2. Where do I find information about storage requirements in SAP HANA environments?
3. Why do I need to take care for I/O although SAP HANA is supposed to be an in-memory database?
4. Which indications exist that the SAP HANA database suffers from I/O accesses?
5. What can I check in order to understand if SAP HANA suffers from I/O?
6. What can I do if the SAP HANA related figures indicate bottlenecks in the I/O area?


Resolution

1. What is the definition of I/O in the context of this SAP Note?

I/O are input / output operations in various constellations, e.g. logical I/O when accessing memory, physical I/O when requesting blocks from the operating system respectively disk and network I/O when transferring data via network.
This SAP Note covers the area of disk I/O. This includes all read and write requests sent to the operating system - regardless if the actual data is physically read from disk or found in a low-level cache.

2. Where do I find information about storage requirements in SAP HANA environments?

Attached to SAP Note 1900823 you can find a storage whitepaper describing SAP HANA storage requirements in detail.

3. Why do I need to take care for I/O although SAP HANA is supposed to be an in-memory database?

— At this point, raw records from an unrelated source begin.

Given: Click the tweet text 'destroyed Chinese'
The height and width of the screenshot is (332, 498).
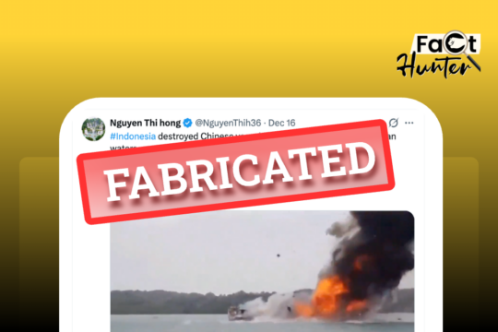Looking at the screenshot, I should (x=195, y=136).
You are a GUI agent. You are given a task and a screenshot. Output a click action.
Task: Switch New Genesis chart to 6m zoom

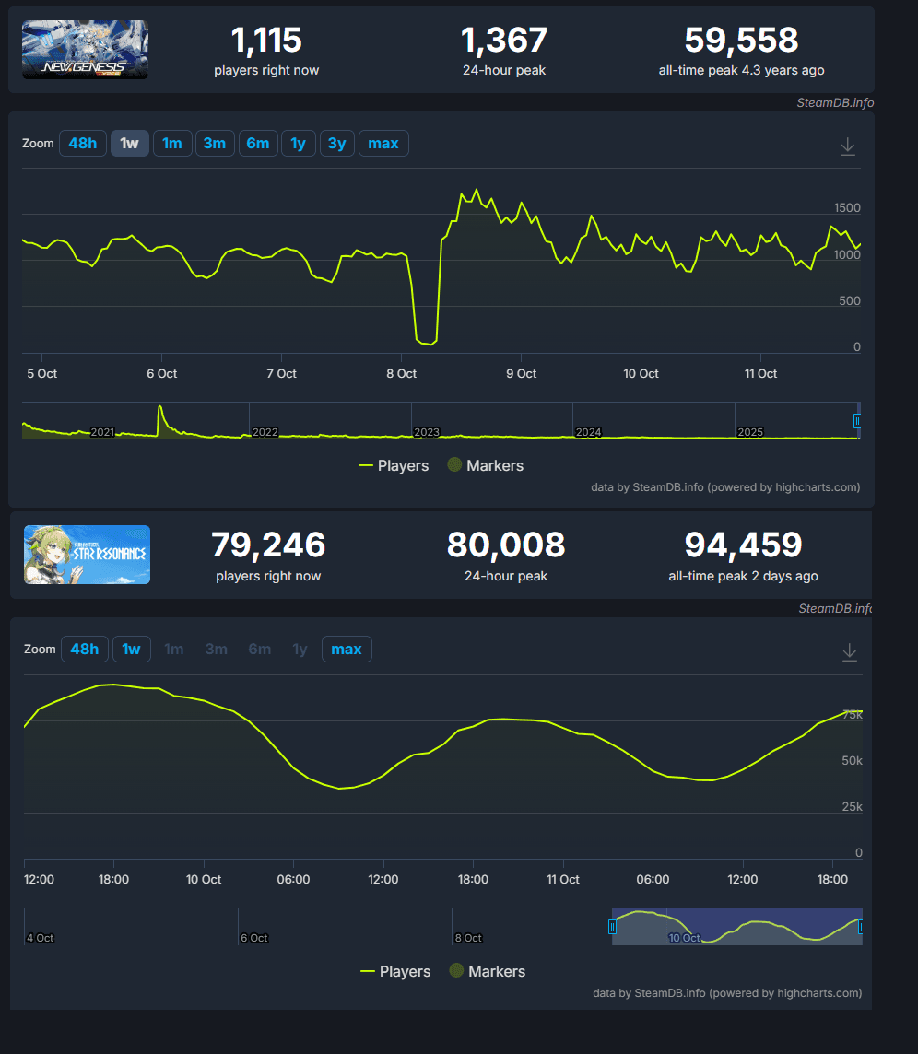[258, 143]
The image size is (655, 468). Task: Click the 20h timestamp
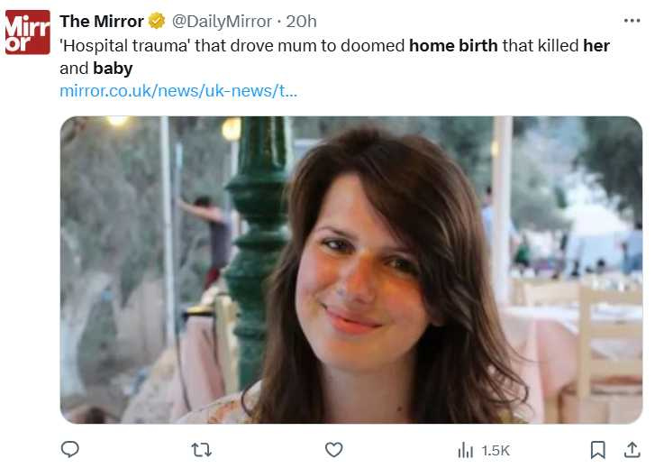point(302,21)
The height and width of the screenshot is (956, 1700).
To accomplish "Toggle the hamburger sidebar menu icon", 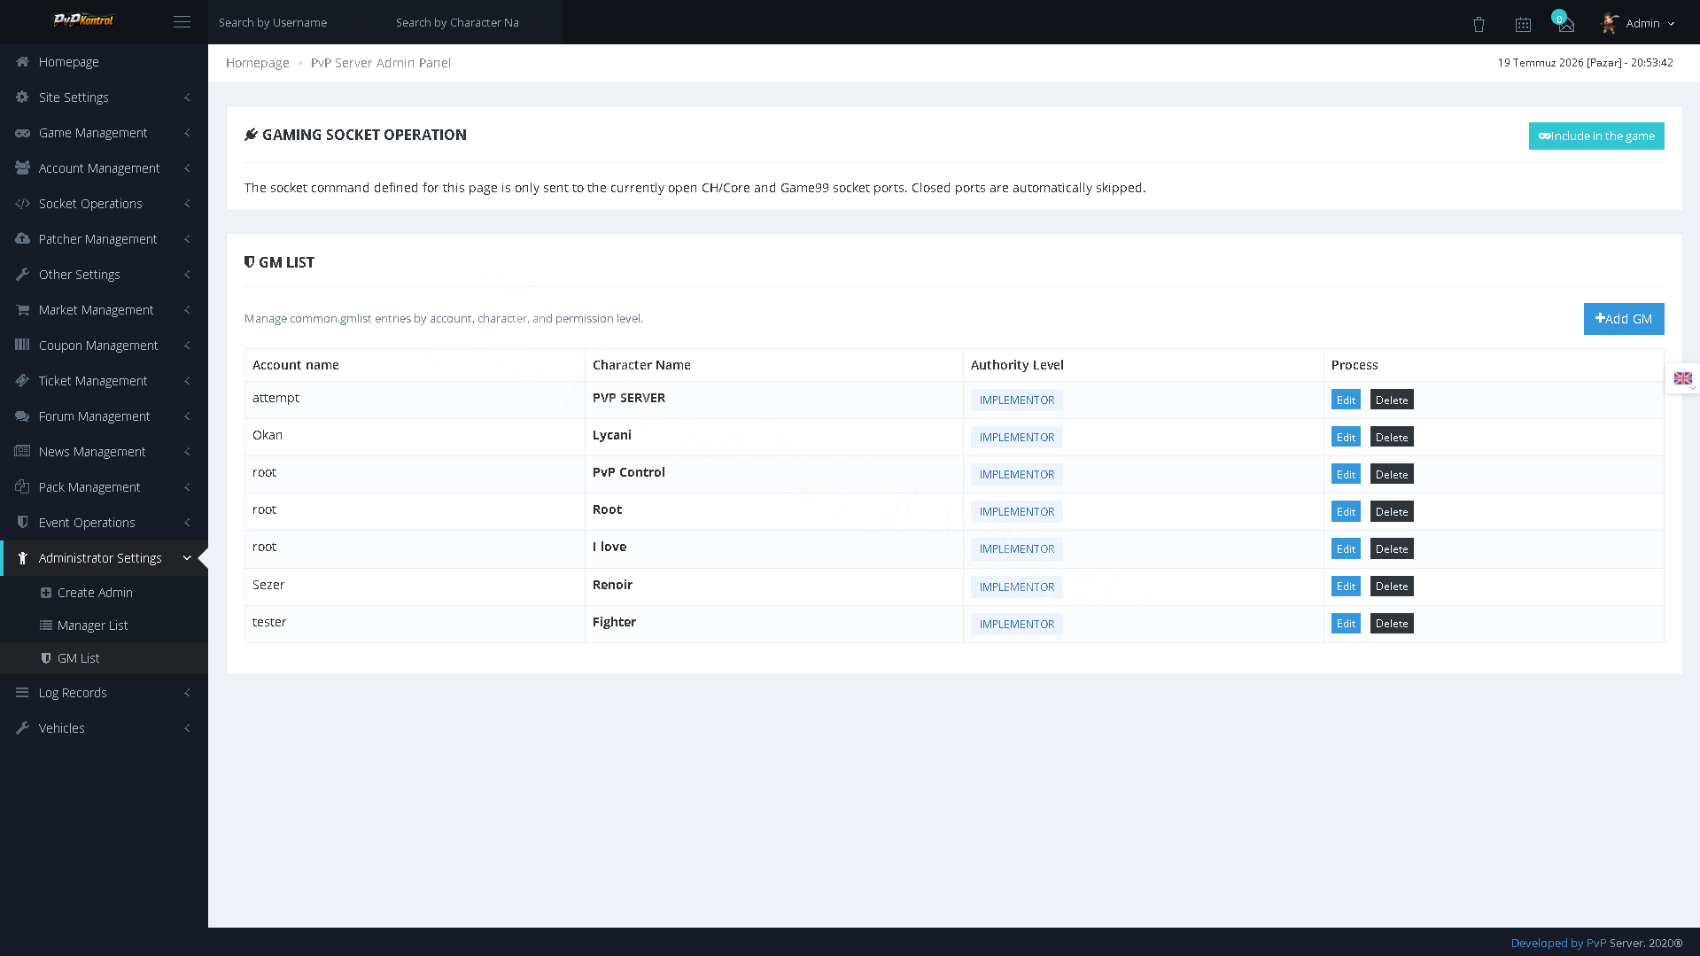I will point(182,22).
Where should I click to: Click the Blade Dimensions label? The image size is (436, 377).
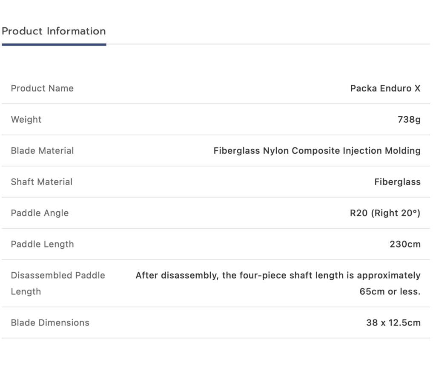pos(50,322)
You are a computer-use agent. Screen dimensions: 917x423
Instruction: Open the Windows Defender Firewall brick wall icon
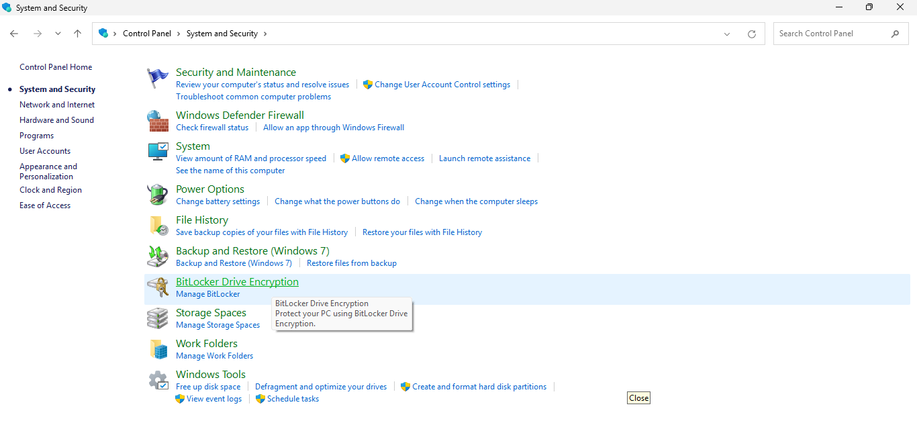158,122
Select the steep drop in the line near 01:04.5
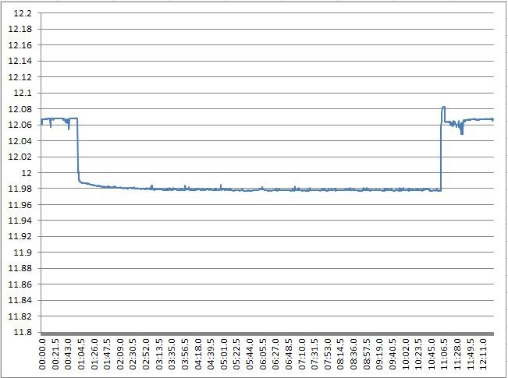Screen dimensions: 508x378 coord(78,148)
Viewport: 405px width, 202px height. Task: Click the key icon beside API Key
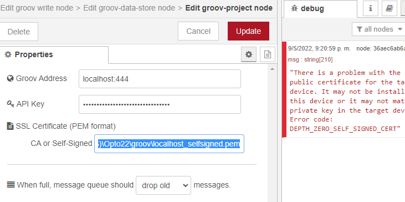pyautogui.click(x=11, y=104)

It is correct that the majority of SAP HANA activities is purely performed in memory, but the following scenarios require I/O:
Scenario Details Impact of slow I/O
Row store load As part of the SAP HANA startup the row store is loaded from disk into memory. This involves a significant amount of read I/O. Increased SAP HANA startup times
Column store table load Also the tables located in the column store need to be loaded into memory before they are accessed. Unlike row store tables the loading doesn't take place during the startup. Instead it happens later on (e.g. during preloading or if the table is accessed the first time). As columns can be unloaded it is possible that the same columns are loaded into memory various times. Partially increased database request times
Hybrid LOBs Large values of hybrid LOB columns are not loaded into the column store. Instead they are always retrieved from disk (or from the SAP HANA internal page cache). See SAP Note 1994962 for more information. Reduced memory footprint, performance overhead when accessing the same data several times
Savepoints, snapshots During savepoints the information in memory is synchronized with the disks, so all modified information is flushed to disk involving write I/O to data files. Snapshots are savepoints that are kept for future use. INSERT / UPDATE / DELETE statements are blocked during critical savepoint phase
Commits When a commit is executed, all changes performed by the transaction are written to the logs involving write I/O to the log area. Increased commit times
Backups Backups copy data and log information in order to be able to restore the database in case of problems. Long running backups
If I/O is overloaded due to backup activities the overall system performance can suffer
Persistence garbage collection Persistence garbage collection cleans up no longer required relics on persistence level after a transactions are finished. See SAP Note 2169283 for more information related to garbage collection. SAP HANA internal locking and performance regressions if persistence garbage collection isn't able to keep of with the transaction load.
If it takes unnecessarily long to perform read or write I/O, the SAP HANA performance can be impacted.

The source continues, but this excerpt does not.